E, de forma a concluir o raciocínio quanto à inadequação do uso de recursos públicos no adimplemento de obrigações contratadas com familiares, vale citar o entendimento esposado pelo Min. Tarcísio Vieira Carvalho Neto:

(...) é de se ter enraizada nas estruturas partidárias a consciência da transparência, da moralidade, da economicidade, da razoabilidade, da boa-fé, da cooperação e de outros importantes princípios norteadores das despesas com recursos públicos, exatamente para que os gastos com o Fundo Partidário não percam a natureza de sustentação do modelo republicano brasileiro" (PC nº 229-97, Rel. Min. Tarcísio Vieira de Carvalho Neto, DJE de 19.4.2018)

 

Por derradeiro, constam 16 operações relacionadas à aquisição de combustível sem que tenha aportado ao feito cessão ou locação veicular.

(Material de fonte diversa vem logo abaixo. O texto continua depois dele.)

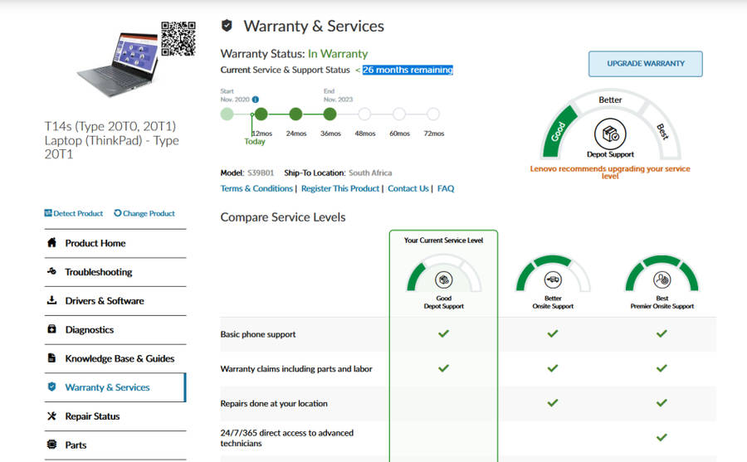Click the Change Product link
747x462 pixels.
click(x=144, y=213)
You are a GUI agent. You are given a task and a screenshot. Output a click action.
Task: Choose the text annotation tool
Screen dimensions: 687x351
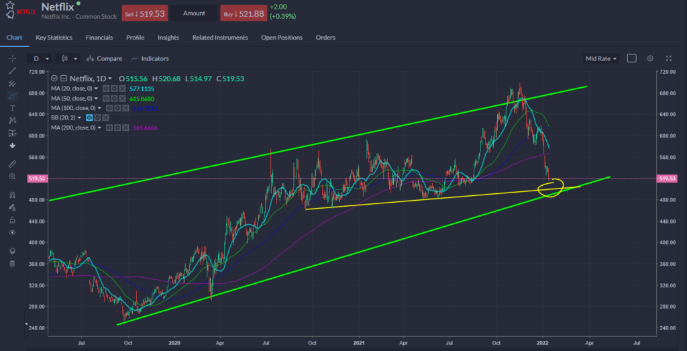pos(12,107)
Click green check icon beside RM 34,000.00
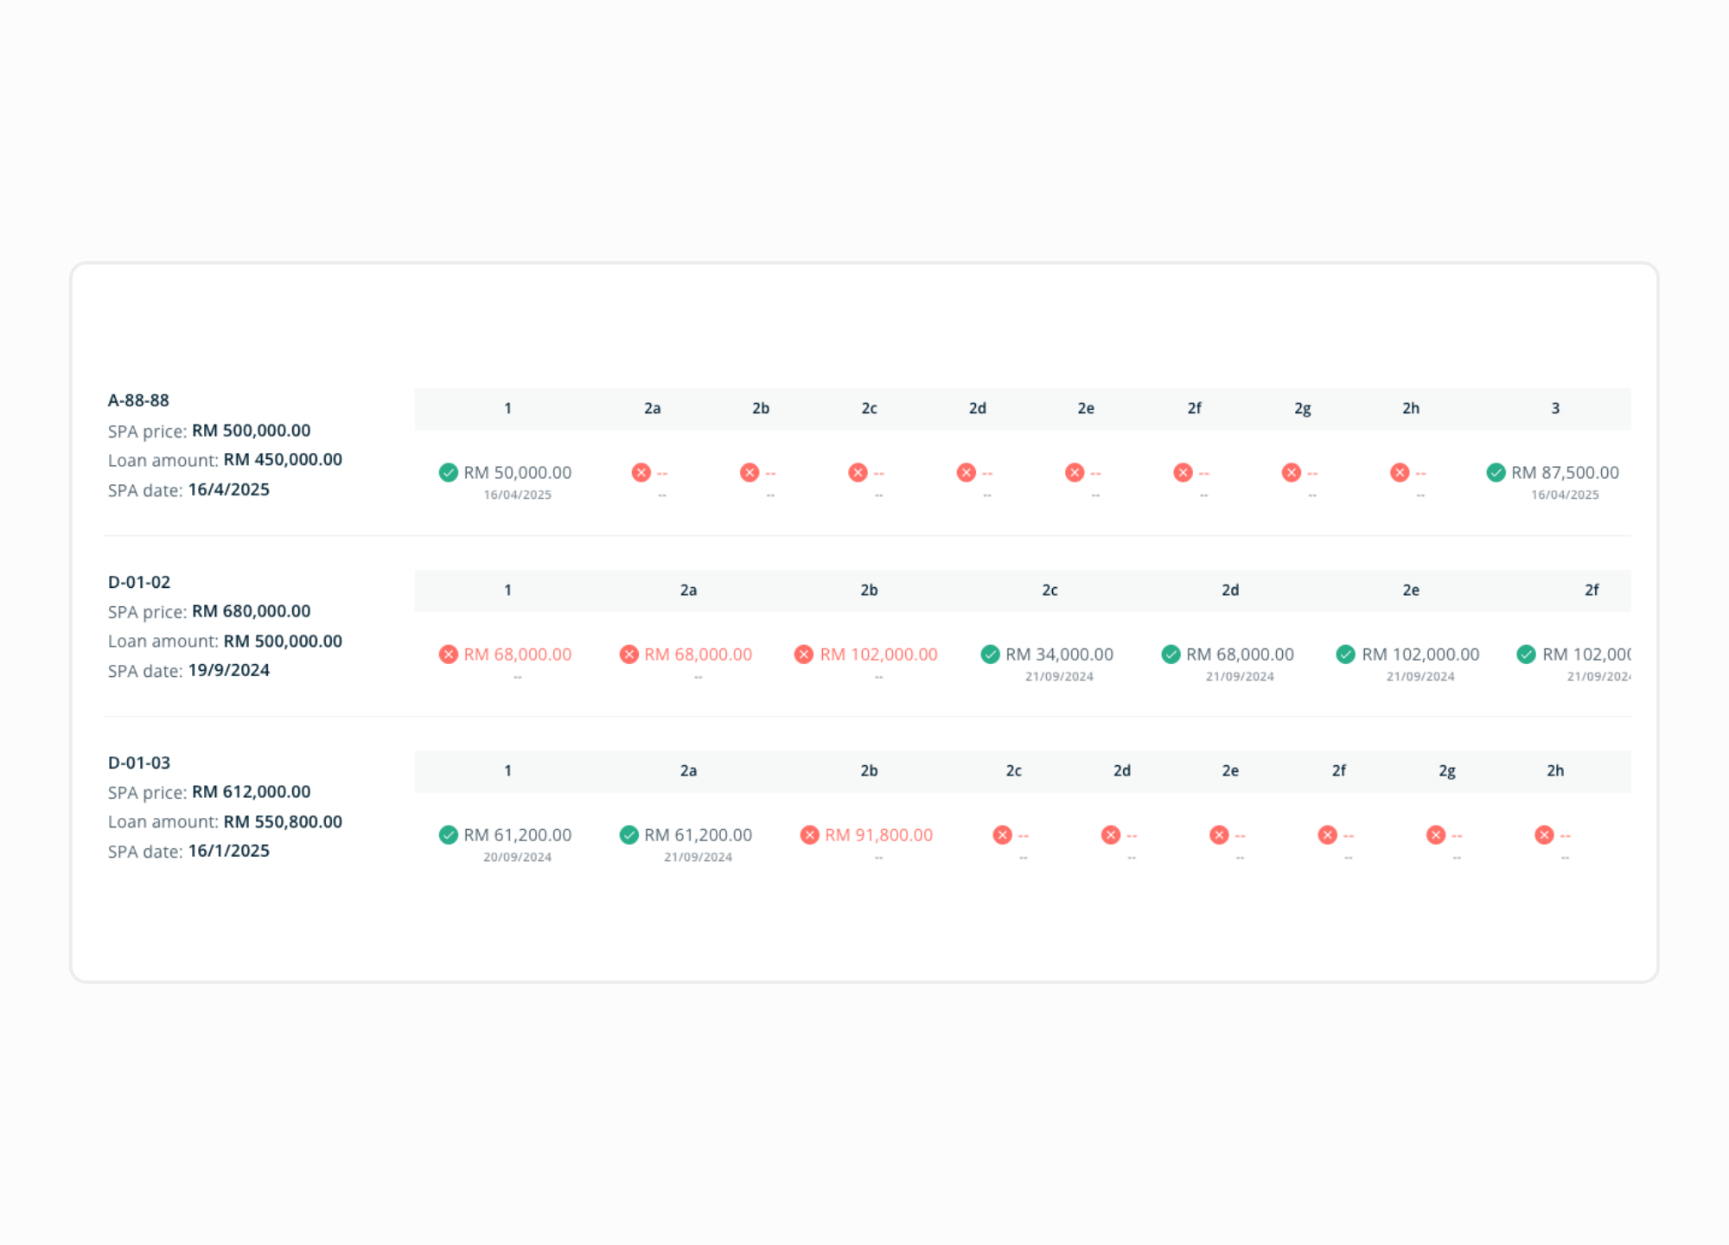 tap(990, 654)
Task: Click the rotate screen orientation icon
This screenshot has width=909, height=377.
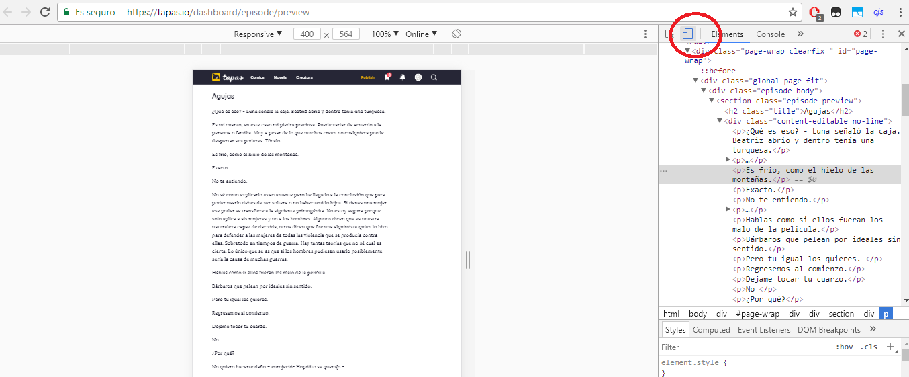Action: pos(456,34)
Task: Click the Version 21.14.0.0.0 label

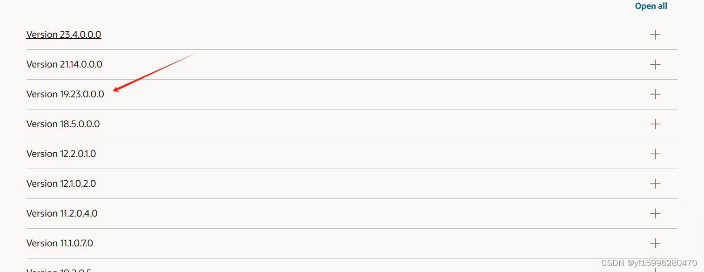Action: [64, 64]
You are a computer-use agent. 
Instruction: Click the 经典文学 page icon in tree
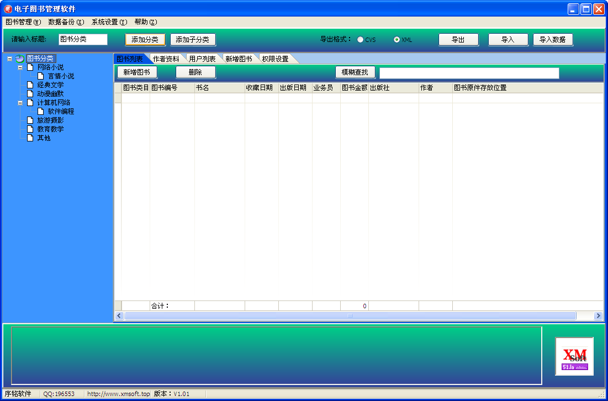30,85

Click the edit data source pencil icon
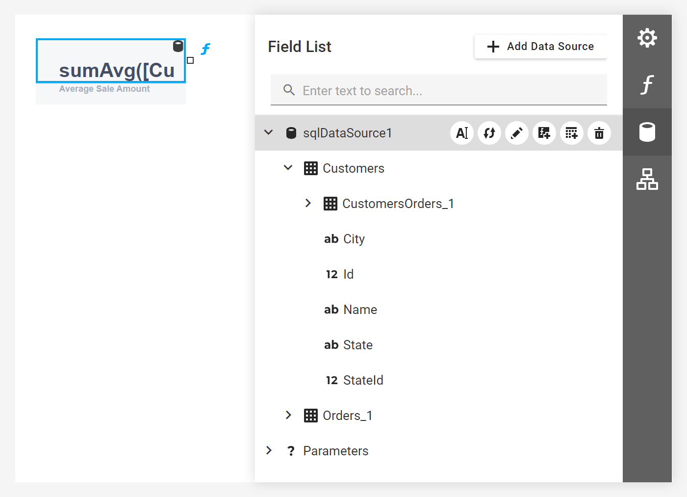pos(517,133)
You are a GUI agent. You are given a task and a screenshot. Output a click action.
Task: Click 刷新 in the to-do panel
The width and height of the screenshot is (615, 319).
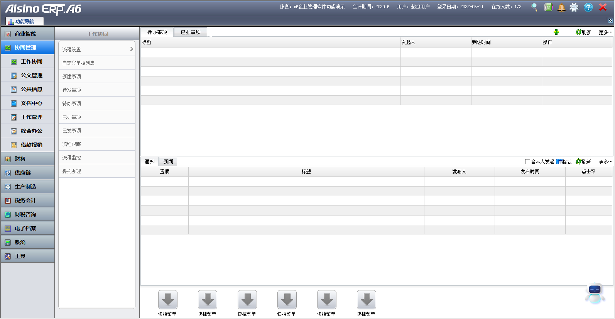(x=583, y=32)
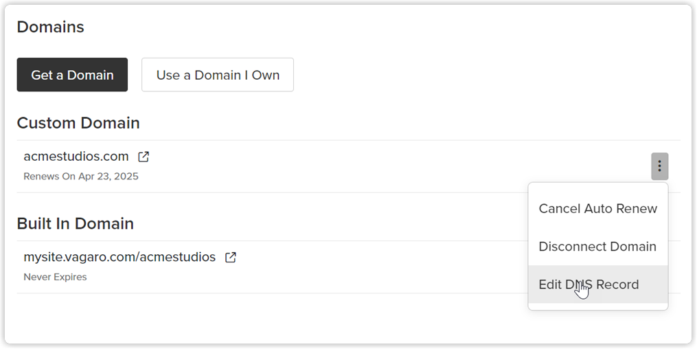697x349 pixels.
Task: Select Cancel Auto Renew option
Action: [598, 209]
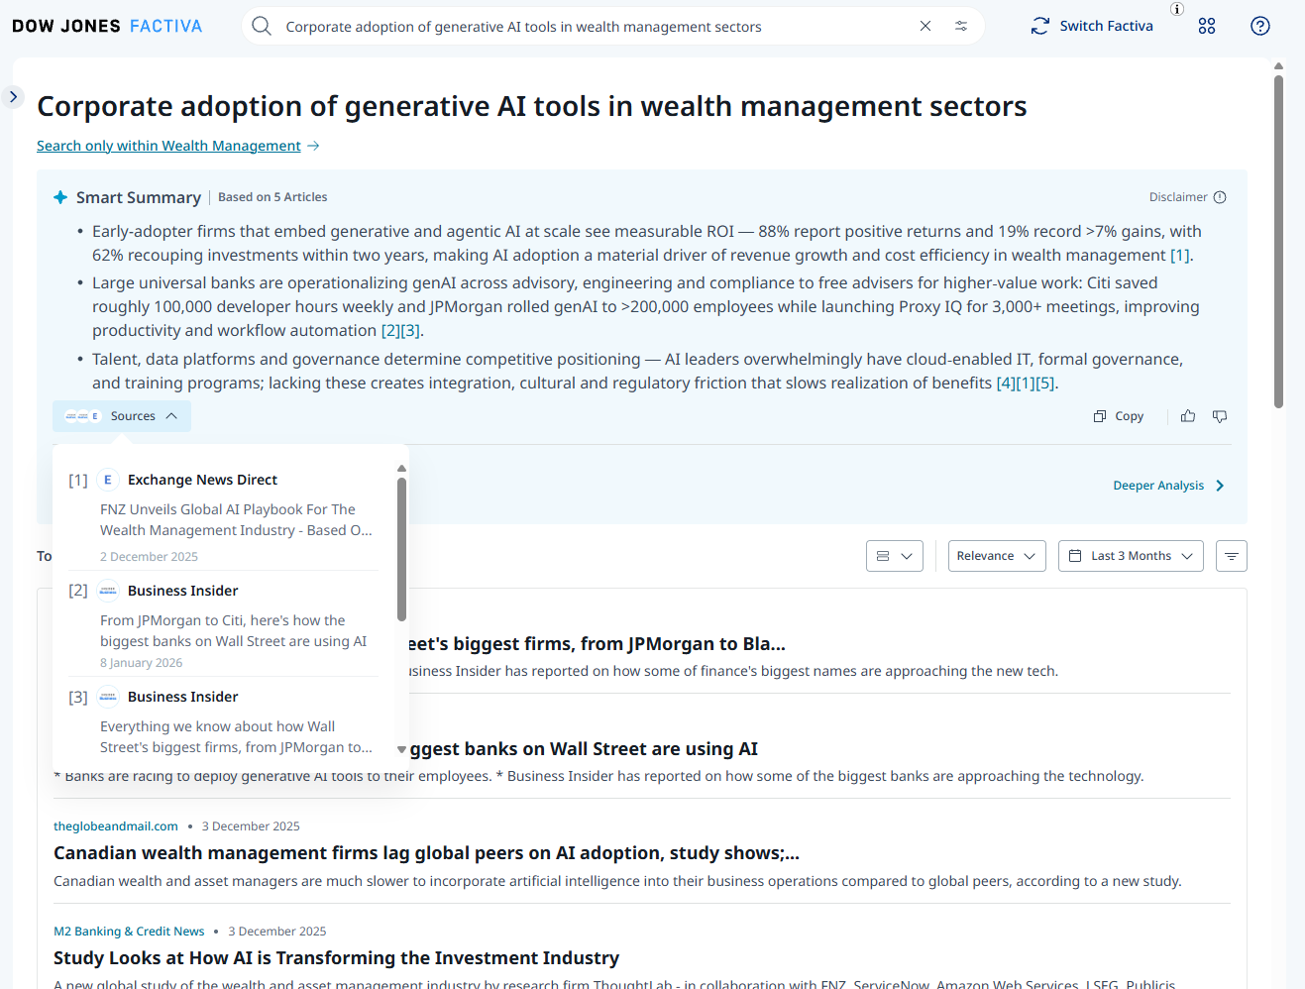Open the Relevance sort dropdown
Image resolution: width=1305 pixels, height=989 pixels.
(996, 556)
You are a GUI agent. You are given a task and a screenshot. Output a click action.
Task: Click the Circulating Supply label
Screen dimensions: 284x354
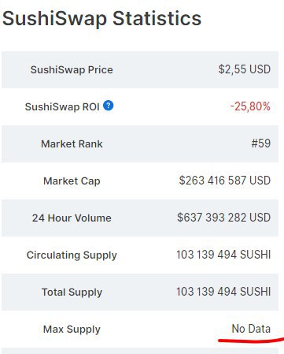72,255
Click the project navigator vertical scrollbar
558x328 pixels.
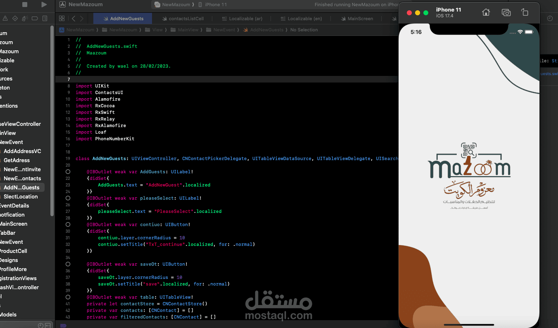(52, 120)
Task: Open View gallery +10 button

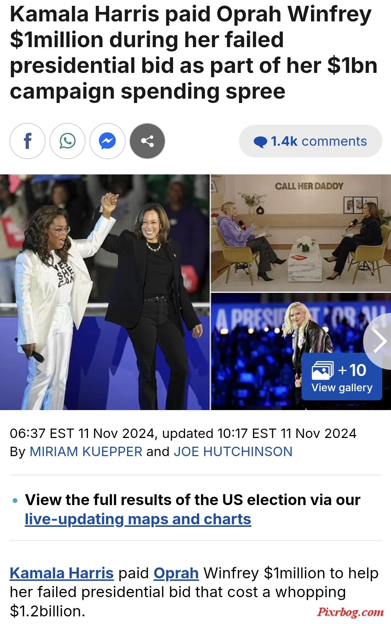Action: coord(342,377)
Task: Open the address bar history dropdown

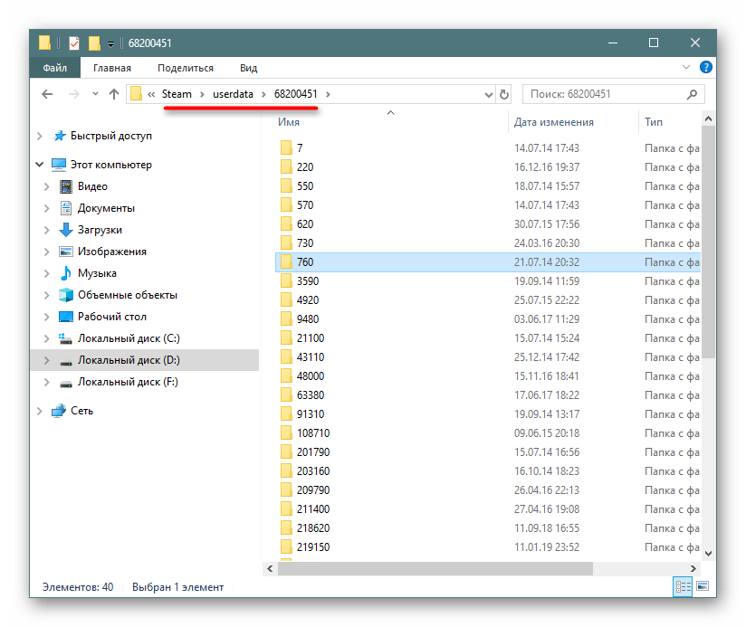Action: click(488, 94)
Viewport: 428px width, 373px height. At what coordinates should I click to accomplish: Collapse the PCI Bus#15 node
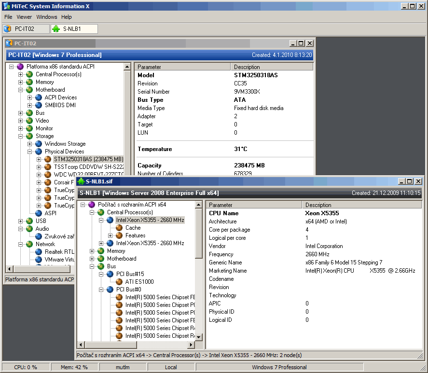click(101, 274)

Os abastecimentos, em sua maioria registrados com o CNPJ de campanha do candidato, resultam na cifra de R$ 2753,21.

Do cotejo entre o declarado e o acervo coligido ao feito, de fato, não consta documento indicando a cessão ou locação de veículo para a campanha do prestador, conquanto tenha sido relatado o abastecimento de veículo em diversas ocasiões.

O inc. II, § 11, do art. 35 da Resolução TSE n. 23.607/19 determina que o gasto com combustível constitui despesa eleitoral, desde que os veículos utilizados em campanha - cedidos ou locados - sejam declarados e os dispêndios relatados.

Nessa linha, o prestador não se desincumbiu do ônus de comprovar as expensas quitadas com recursos do FEFC, cabendo o retorno da verba utilizada ao Tesouro Nacional.

Entretanto, encaminho somatório distinto do apresentado pela Procuradoria Regional Eleitoral, porquanto, equivocadamente, acrescida à planilha constante no parecer conclusivo a despesa de R$ 150,00, junto à empresa Rede Gaúcha de Certificação Digital Eirelli, identificada na planilha com a alínea H (Não consta cessão de carro registrada na Prestação de Contas, conforme exige o §11 do art. 35 da Resolução TSE 23607/2019), totalizando os gastos com combustível em R$ 2.753,21.

Dessarte, o total irregular despendido pelo prestador perfaz R$ 39.345,43 (R$ 336,50 - impulsionamento; R$ 4.000,00 - locação; R$ 185,74 - alimentação; R$ 32.070,00 - contratações; e R$ 2.723,21- combustível), montante que alcança 61,81% do total auferido em campanha - R$ 63.600,00 - e impõe a desaprovação das contas com recolhimento ao erário.

 

Diante do exposto, VOTO pela desaprovação das contas de FLORINDO CARLOS MINUSSI, com base no art. 74, inc. III, da Resolução TSE n. 23.607/19, e determino o recolhimento ao Tesouro Nacional da quantia de R$ 39.345,43, a título de recursos malversados do FEFC, nos termos da fundamentação.